Kyae Hyung Kim et al. Support Care Cancer.

Abstract

Purpose: To compare the physical and mental health status of the general population with that of cancer survivors in South Korea.

Methods: We analyzed 19,035 subjects (age ≥40 years), who participated in the 2001-2009 Korea National Health and Nutrition Examination Survey II-IV. We compared metabolic syndrome components, health behaviors, and mental health outcomes between cancer survivors and non-cancer controls.

Results: Cancer survivors accounted for 1.68 % (n = 316) of total population. Cancer survivors did not show low occurrence of hypertension and diabetes compared to the control group. Both cancer survivors and the general population had high risks of physical inactivity (75.4 % and 75.5 %, respectively) and inadequate sleep (52.5 % and 60.7 %, respectively). In the unadjusted model, depression was more common in cancer survivors (odds ratio [OR], 1.61; 95 % CI, 1.22-2.74), so was suicidal ideation (OR, 1.51; 95 % CI, 0.16-1.96) than non-cancer controls. After adjustment for attributable socioeconomic factors, the elevated adjusted odds ratios (aORs) among cancer survivors were reduced by 23 % in depression and 45 % in suicidal thought. Cancer survivors at <5 years from diagnosis showed a high occurrence of depression (aOR, 1.77; 95 % CI, 1.09-2.85) while the magnitude of aOR decreases after ≥5 years from cancer diagnosis (aOR, 1.38; 95 % confidence interval, 0.97-1.98, respectively).

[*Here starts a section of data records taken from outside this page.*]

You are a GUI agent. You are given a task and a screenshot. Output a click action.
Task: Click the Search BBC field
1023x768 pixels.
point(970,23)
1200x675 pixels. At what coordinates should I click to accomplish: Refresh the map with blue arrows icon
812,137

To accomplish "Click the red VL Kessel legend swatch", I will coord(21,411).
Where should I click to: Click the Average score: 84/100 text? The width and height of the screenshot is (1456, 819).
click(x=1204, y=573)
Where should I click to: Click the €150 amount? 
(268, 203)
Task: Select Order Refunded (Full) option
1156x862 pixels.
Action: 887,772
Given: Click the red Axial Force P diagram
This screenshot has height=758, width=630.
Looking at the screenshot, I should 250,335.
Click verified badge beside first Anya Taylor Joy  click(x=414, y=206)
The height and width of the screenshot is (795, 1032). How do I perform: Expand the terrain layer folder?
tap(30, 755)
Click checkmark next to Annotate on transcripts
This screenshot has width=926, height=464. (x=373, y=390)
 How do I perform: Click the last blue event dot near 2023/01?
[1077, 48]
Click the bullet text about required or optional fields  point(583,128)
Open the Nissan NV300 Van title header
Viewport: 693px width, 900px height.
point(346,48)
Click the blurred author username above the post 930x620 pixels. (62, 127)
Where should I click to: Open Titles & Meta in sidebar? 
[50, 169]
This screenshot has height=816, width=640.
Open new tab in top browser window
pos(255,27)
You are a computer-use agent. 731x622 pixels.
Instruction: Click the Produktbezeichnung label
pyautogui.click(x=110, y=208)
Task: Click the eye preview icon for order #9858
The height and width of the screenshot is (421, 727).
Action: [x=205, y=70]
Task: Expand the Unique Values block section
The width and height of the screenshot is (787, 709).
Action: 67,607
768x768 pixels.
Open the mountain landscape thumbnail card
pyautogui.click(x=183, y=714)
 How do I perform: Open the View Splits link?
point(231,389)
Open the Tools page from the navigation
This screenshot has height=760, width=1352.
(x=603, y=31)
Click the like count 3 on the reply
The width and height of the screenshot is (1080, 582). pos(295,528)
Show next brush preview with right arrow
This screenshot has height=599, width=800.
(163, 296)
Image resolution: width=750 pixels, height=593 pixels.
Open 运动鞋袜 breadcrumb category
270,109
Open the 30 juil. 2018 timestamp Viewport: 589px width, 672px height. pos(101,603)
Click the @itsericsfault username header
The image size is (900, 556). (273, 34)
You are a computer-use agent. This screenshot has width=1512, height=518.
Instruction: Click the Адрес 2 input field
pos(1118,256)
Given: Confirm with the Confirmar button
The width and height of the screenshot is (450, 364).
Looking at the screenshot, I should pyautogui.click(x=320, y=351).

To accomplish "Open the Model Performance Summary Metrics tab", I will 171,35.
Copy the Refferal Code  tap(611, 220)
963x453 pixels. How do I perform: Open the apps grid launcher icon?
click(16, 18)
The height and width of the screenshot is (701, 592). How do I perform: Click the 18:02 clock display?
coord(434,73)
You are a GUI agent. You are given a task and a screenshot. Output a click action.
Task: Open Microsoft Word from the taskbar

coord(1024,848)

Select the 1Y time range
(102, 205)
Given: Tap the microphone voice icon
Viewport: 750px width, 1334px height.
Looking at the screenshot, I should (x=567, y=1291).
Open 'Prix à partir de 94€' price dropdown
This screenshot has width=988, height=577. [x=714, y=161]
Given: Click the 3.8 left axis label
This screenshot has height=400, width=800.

Conclusions: The physical and mental health of South Korean cancer survivors was not optimal. Their control rates of modifiable risk factors were similar or even lower than those for the non-cancer groups. Depression was highly prevalent in cancer survivors which can be ascribed, at least in part, to socioeconomic environment. A better-targeted intervention to improve the health of this population may be needed.